A temporada japonesa no CAM apresentará estes tópicos através de exposições de arte temporal e projetos site-specific, bem como de obras e eventos especificamente encomendados para esta ocasião. Num profundo processo colaborativo com o contexto multicultural de Lisboa e de Portugal, a temporada tem como objetivo evidenciar de que modo as inter-relações entre perceção e emoção criam outras realidades, articuladas com situações sociais e políticas nelas incorporadas, para sugerir poderosas transformações.
* Timothy Morton, The Ecological Thought. Massachusetts: Harvard University Press, 2010 [Edição brasileira: Timothy Morton, O Pensamento Ecológico. São Paulo: Quina Editora, 2023].
** Keiichiro Hirano, La dernière métamorphose. Paris: Philippe Picquier, 2007.
Emmanuelle de Montgazon
Mestre em História da Arte Contemporânea, Emmanuelle de Montgazon trabalha sobre abordagens artísticas abertas e transversais que unem diferentes formas de arte, mantendo ligações privilegiadas com o Japão.
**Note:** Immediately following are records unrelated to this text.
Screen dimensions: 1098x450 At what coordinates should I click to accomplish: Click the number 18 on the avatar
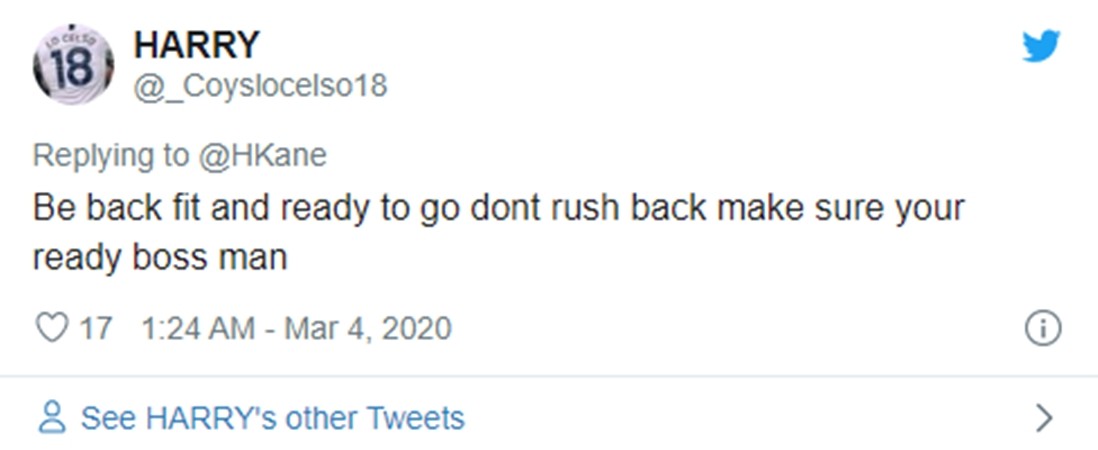pyautogui.click(x=72, y=70)
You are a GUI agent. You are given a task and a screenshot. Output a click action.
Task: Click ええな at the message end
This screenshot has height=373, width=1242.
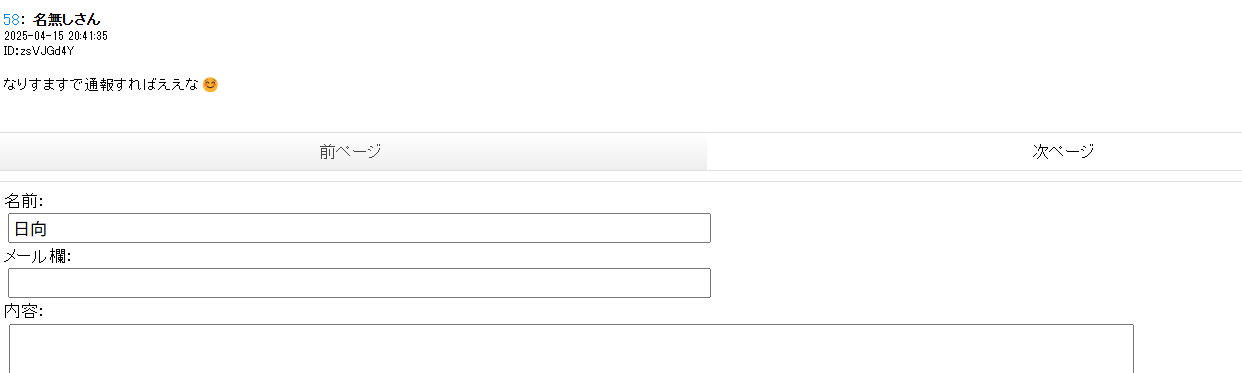point(179,85)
Entre 1997 e 2006 foi nomeada adida cultural na Embaixada de França em Tóquio e em Nova Iorque. Desde 2012 é diretora do Estúdio de Ryoji Ikeda em Paris e Quioto e Conselheira da Fundação de Arte de Odawara, fundada pelo artista Hiroshi Sugimoto.
Rita Fabiana
Rita Fabiana é curadora desde 2006, incorporando na sua prática projetos participativos, interdisciplinares e experimentais centrados nos processos de relação institucionais, na memória/história, no storytelling e nas identidades/subjetividades. Em 2011, juntou-se à equipa do CAM como curadora e responsável pelas coleções de escultura e instalação. Entre 2016 e 2021 foi coordenadora de programação no Museu Calouste Gulbenkian. Atualmente, é coordenadora de Live Arts no CAM. É mestre em História da Arte (Université Paris I – Panthéon-Sorbonne) e pós-graduada em Estudos Curatoriais (FBAUL).